**Problem requirements:** Every line of the entries that holds the word "computer" is to be copied.

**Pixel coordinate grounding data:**
*** Begin section ***

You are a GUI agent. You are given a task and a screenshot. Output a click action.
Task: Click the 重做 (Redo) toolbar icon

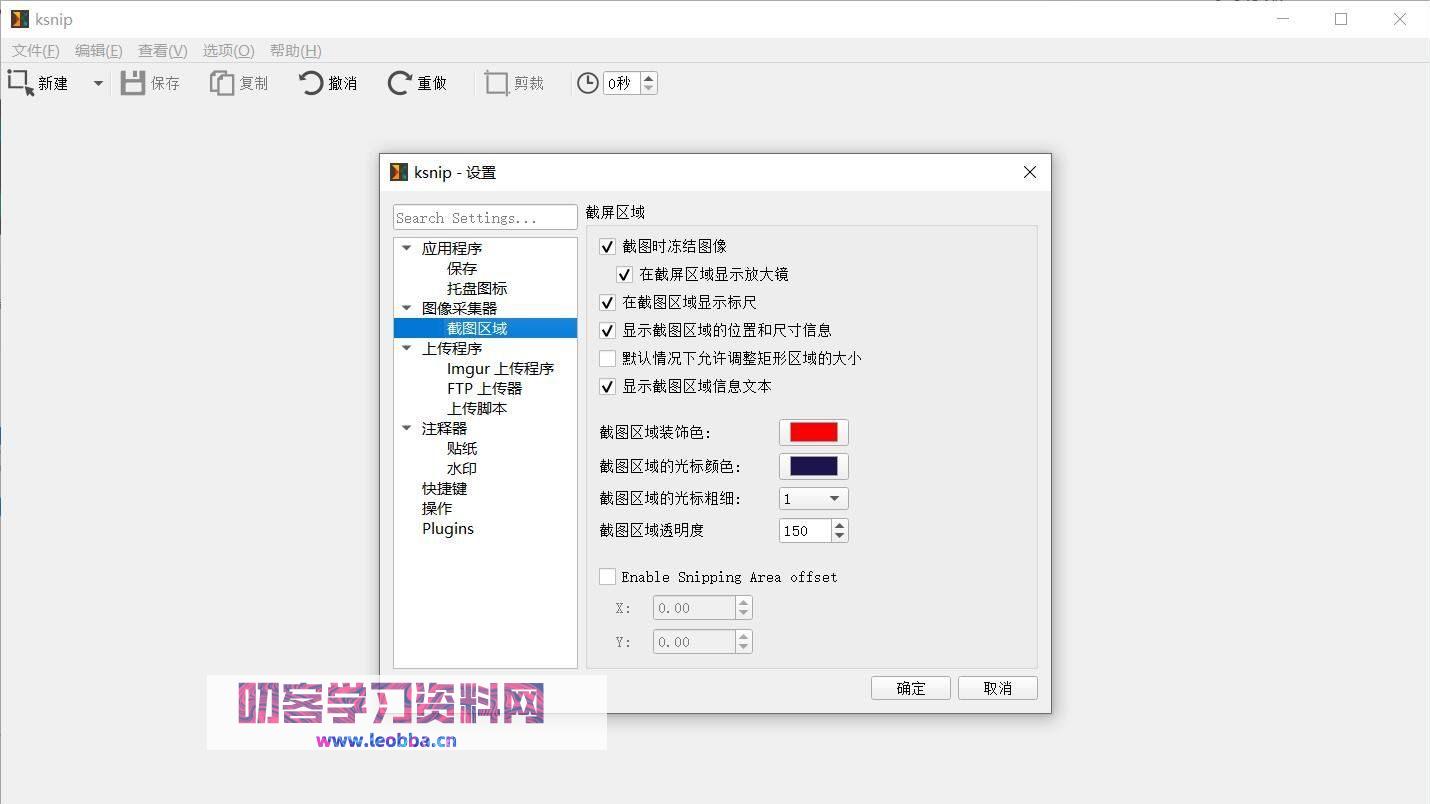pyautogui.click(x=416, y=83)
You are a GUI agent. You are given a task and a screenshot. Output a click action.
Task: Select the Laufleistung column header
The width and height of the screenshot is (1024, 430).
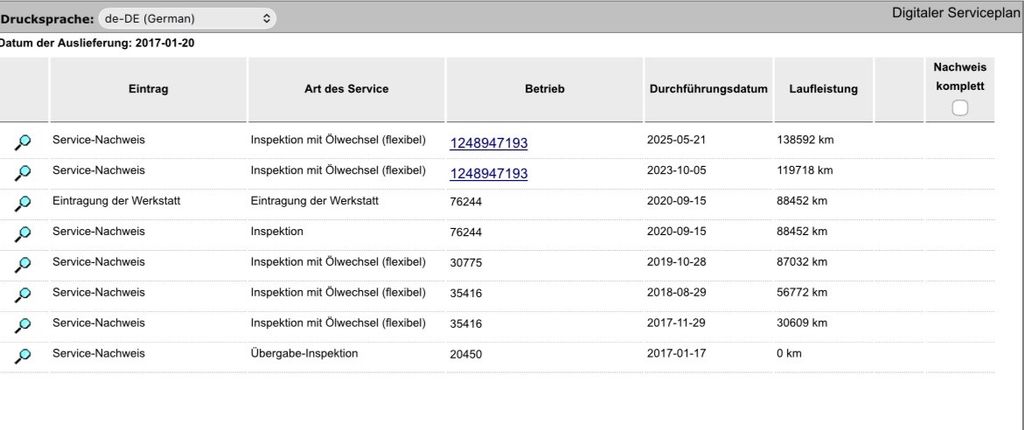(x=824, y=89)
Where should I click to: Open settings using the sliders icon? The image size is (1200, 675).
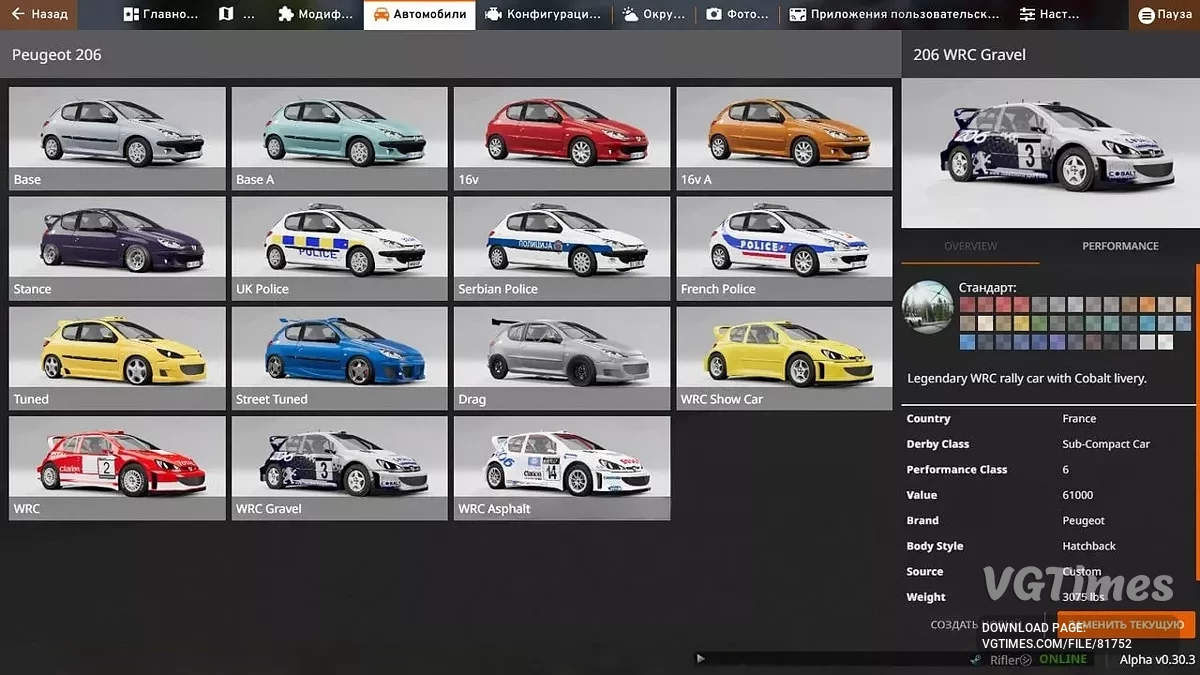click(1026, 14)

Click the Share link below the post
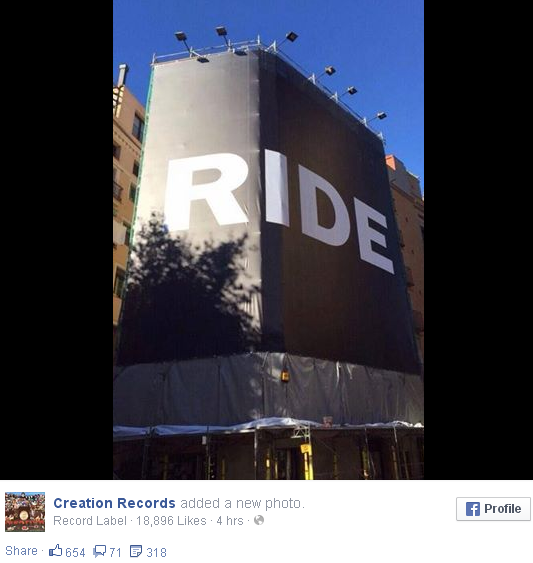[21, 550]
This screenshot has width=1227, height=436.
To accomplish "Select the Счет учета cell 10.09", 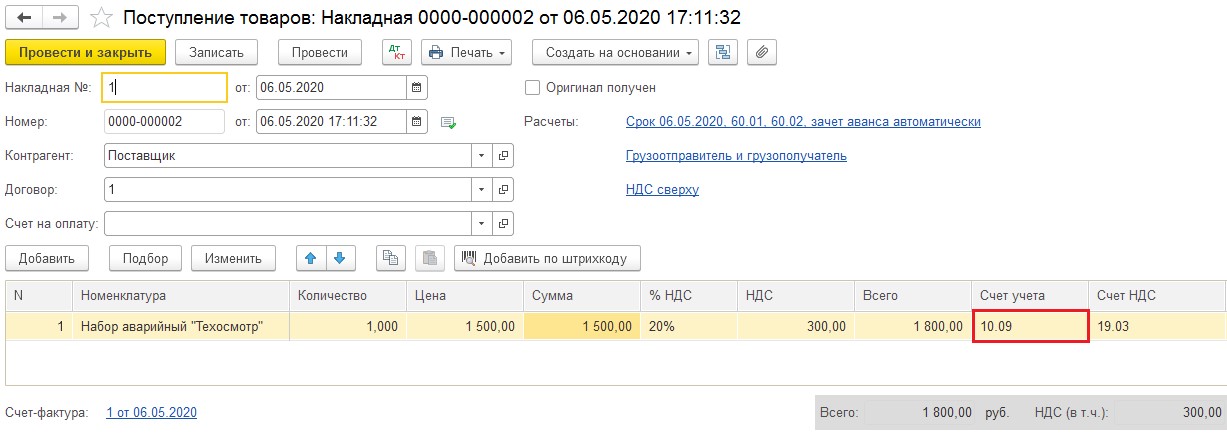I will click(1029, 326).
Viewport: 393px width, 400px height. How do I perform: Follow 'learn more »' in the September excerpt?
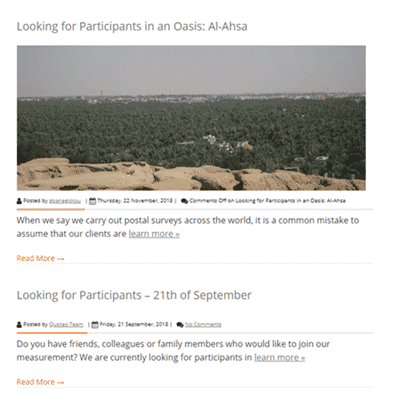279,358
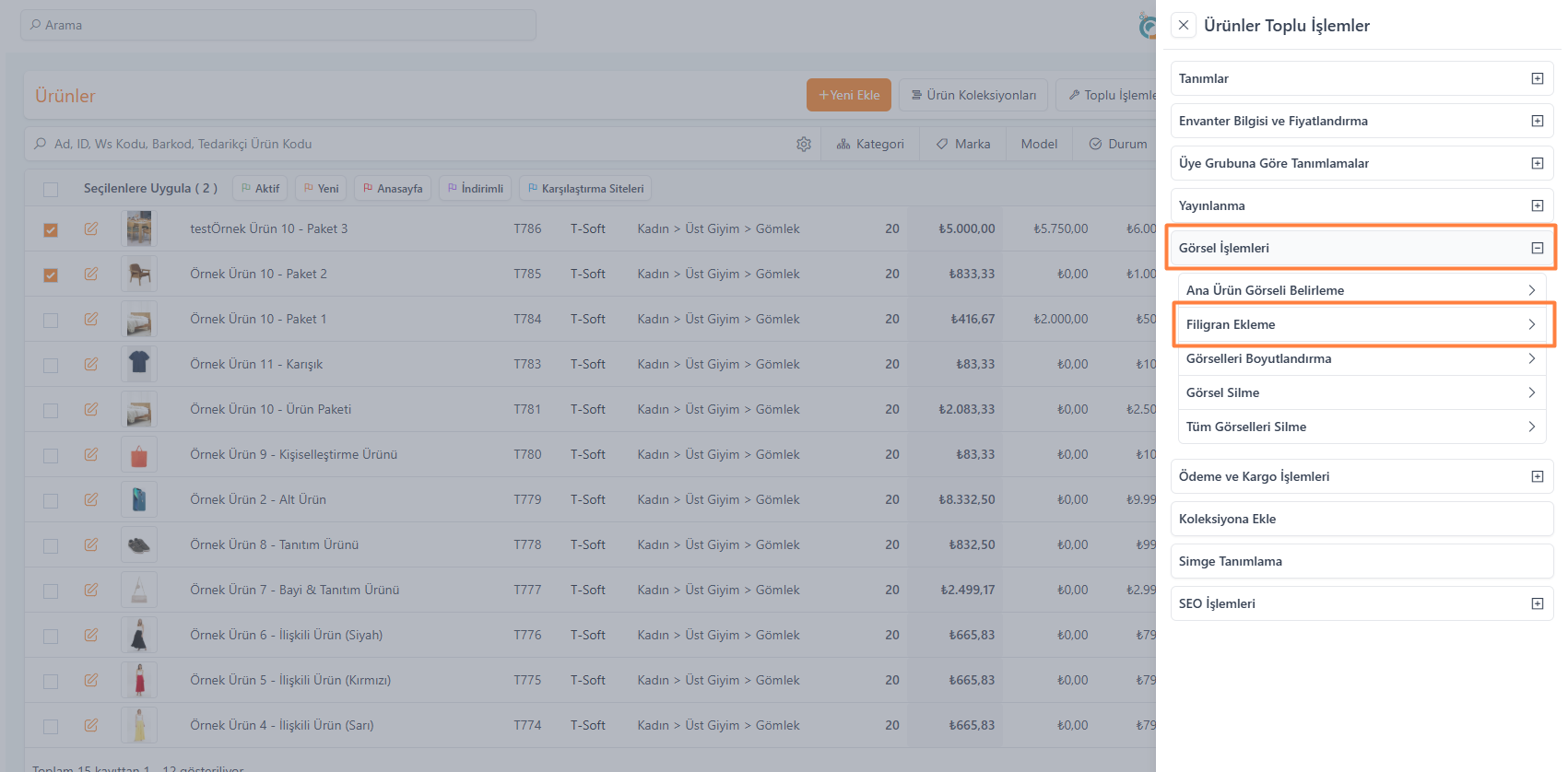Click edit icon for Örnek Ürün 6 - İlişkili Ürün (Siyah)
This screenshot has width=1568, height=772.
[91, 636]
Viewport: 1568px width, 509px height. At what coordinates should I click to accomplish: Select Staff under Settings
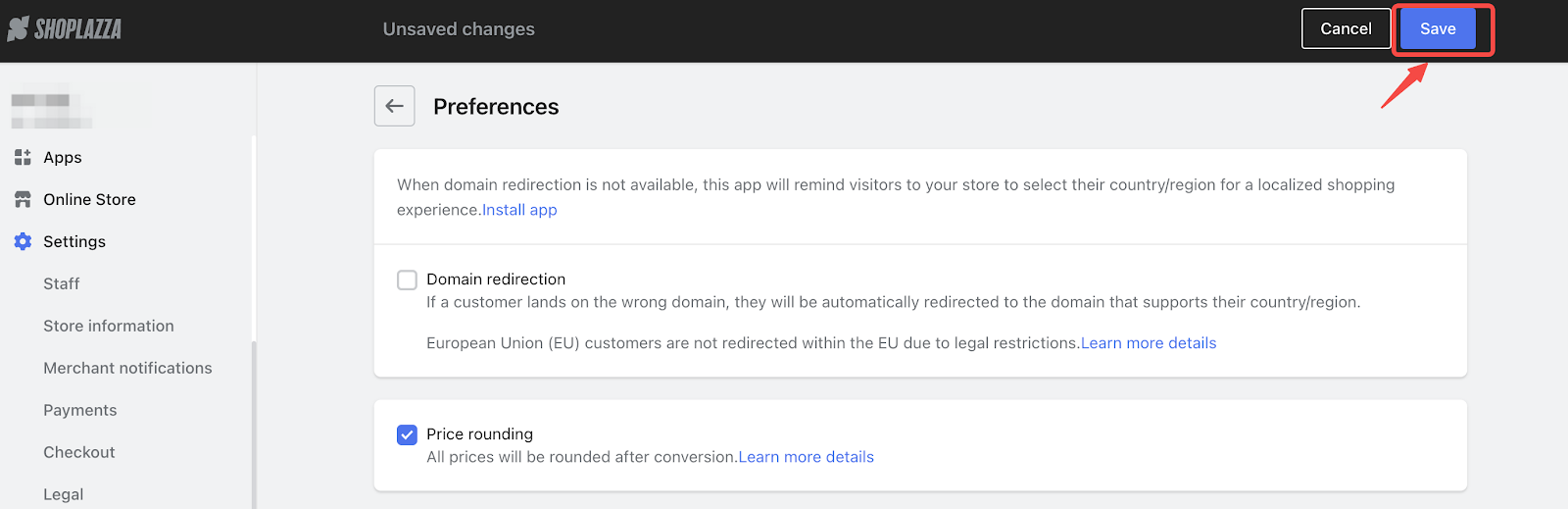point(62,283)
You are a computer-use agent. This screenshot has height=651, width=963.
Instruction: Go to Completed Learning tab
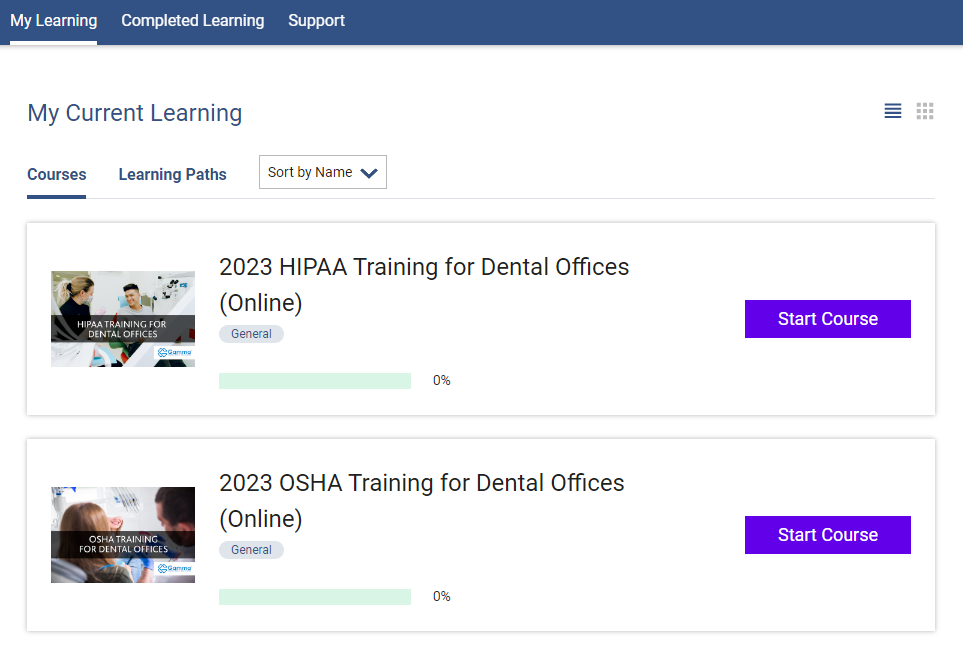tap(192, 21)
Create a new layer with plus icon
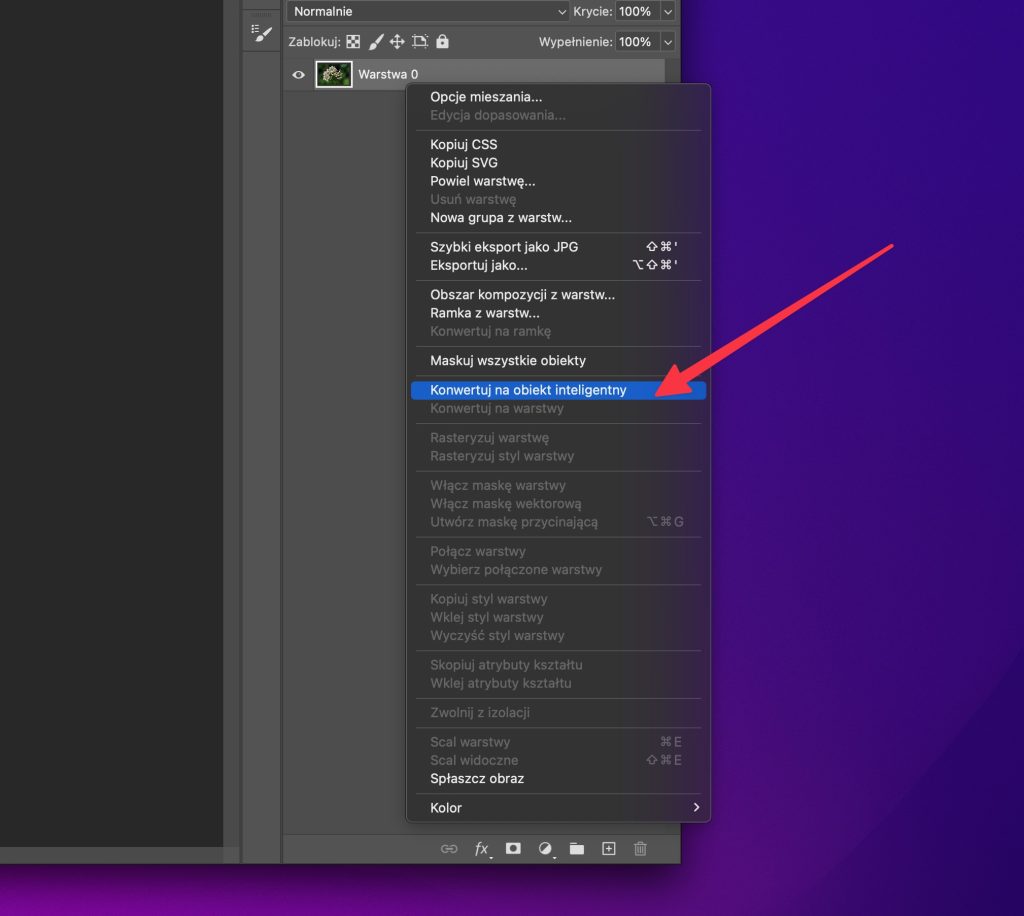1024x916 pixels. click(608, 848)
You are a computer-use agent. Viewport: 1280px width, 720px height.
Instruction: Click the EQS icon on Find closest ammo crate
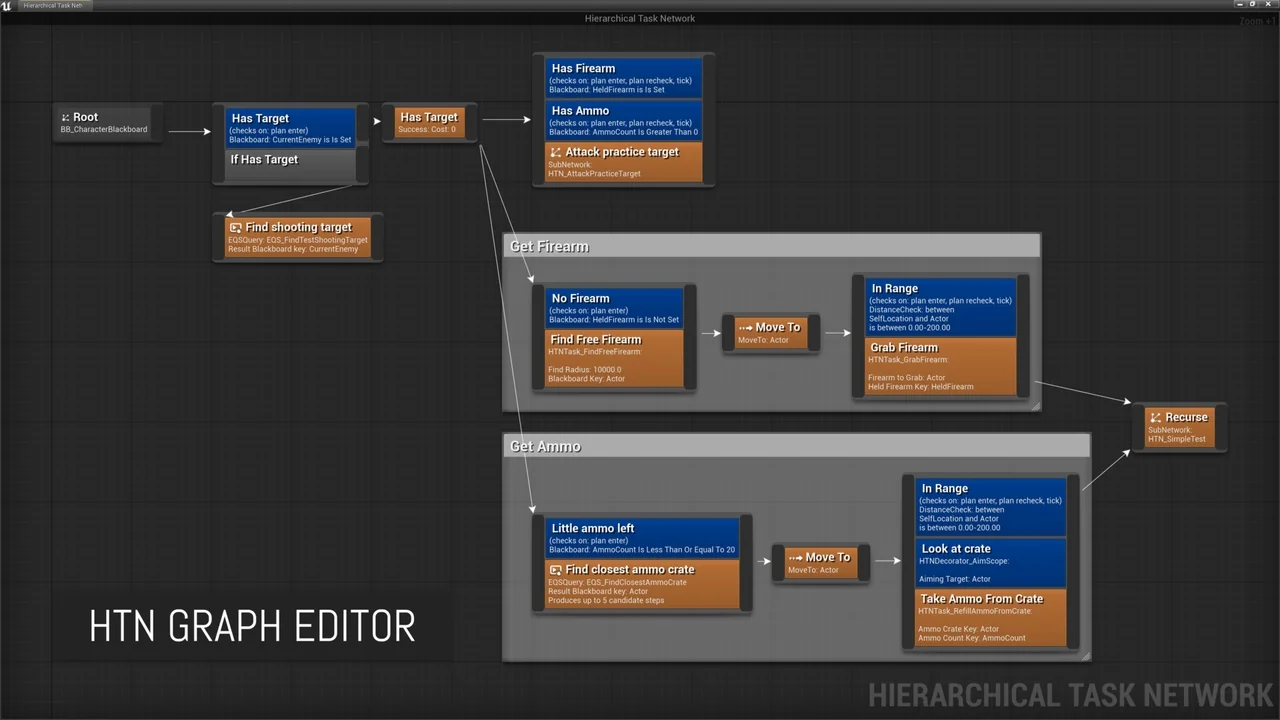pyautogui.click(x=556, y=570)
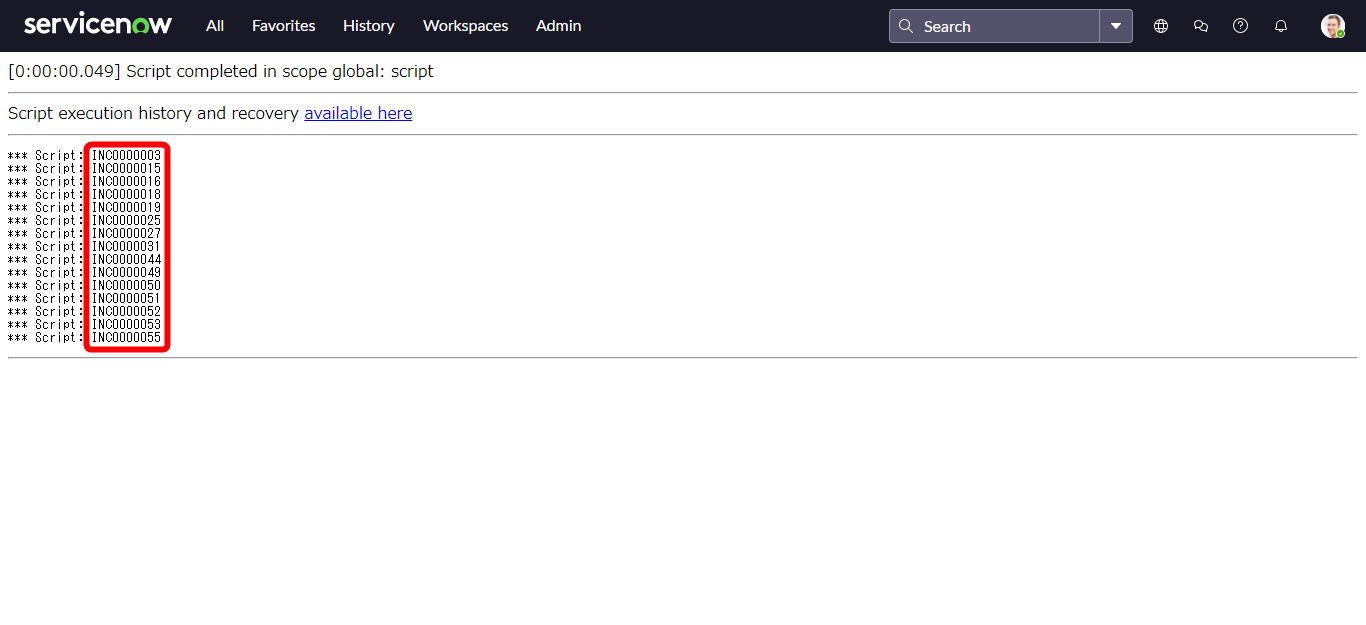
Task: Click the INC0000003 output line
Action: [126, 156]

*** End section ***

**Task solution:**
You are a computer-use agent. This screenshot has height=651, width=963.
You are a computer-use agent. Viewport: 1280px width, 720px height.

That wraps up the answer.